### WORK TO BE COMPLETED
The copy you give must match the records exactly, except that it holds no images.

### INFORMATION

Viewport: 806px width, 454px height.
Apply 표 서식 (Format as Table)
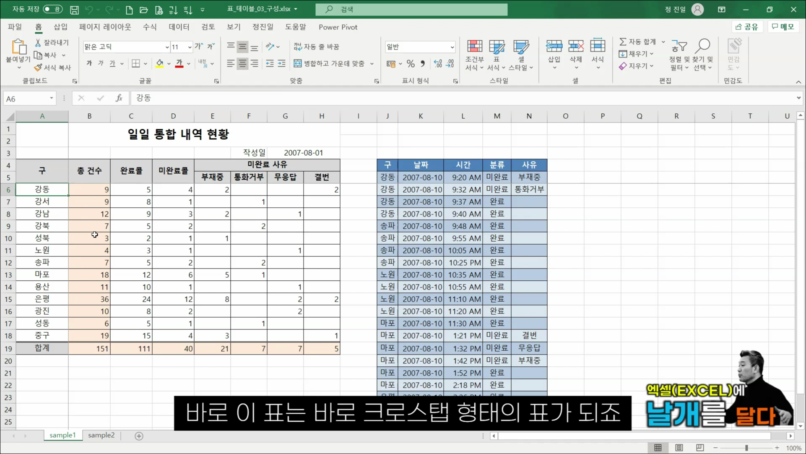point(497,55)
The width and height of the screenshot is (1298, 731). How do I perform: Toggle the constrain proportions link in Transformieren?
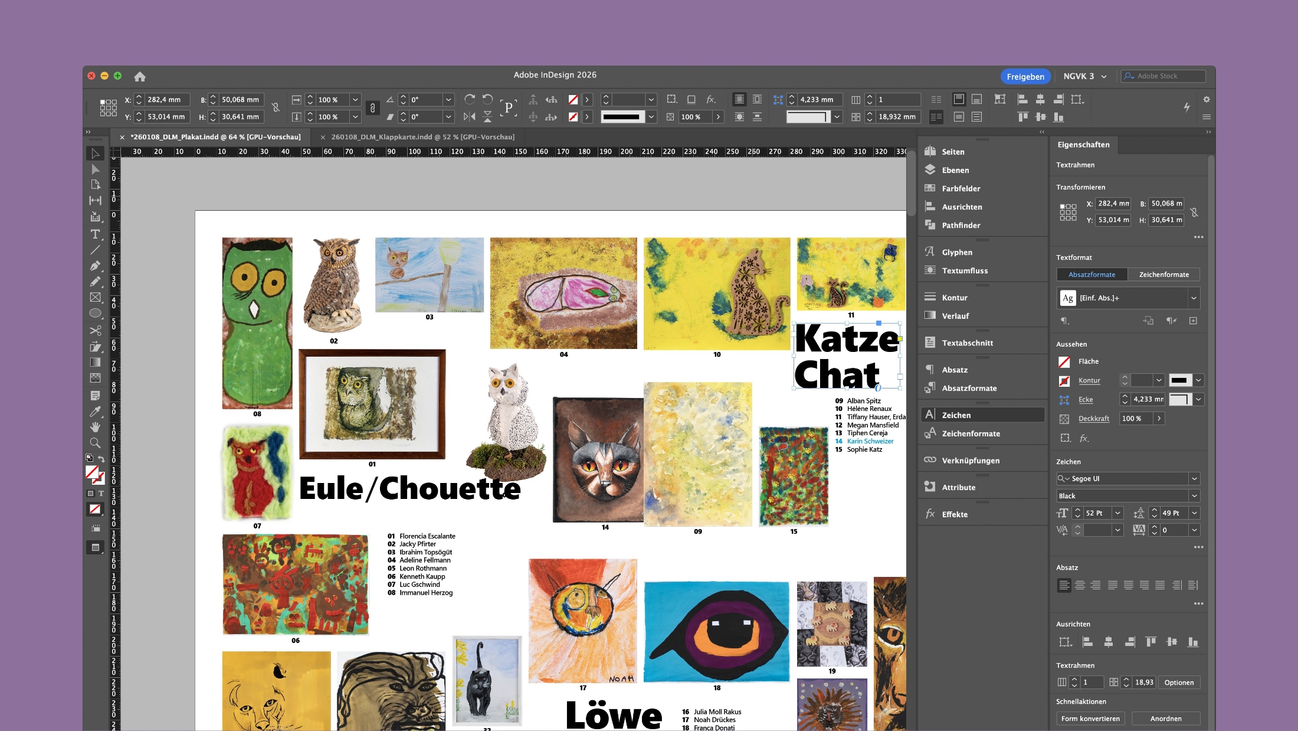pos(1195,212)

### YOUR RESPONSE
Viewport: 806px width, 454px height.
Apply 표 서식 (Format as Table)
point(497,55)
The width and height of the screenshot is (1298, 731). How do I perform: Toggle the constrain proportions link in Transformieren?
pos(1195,212)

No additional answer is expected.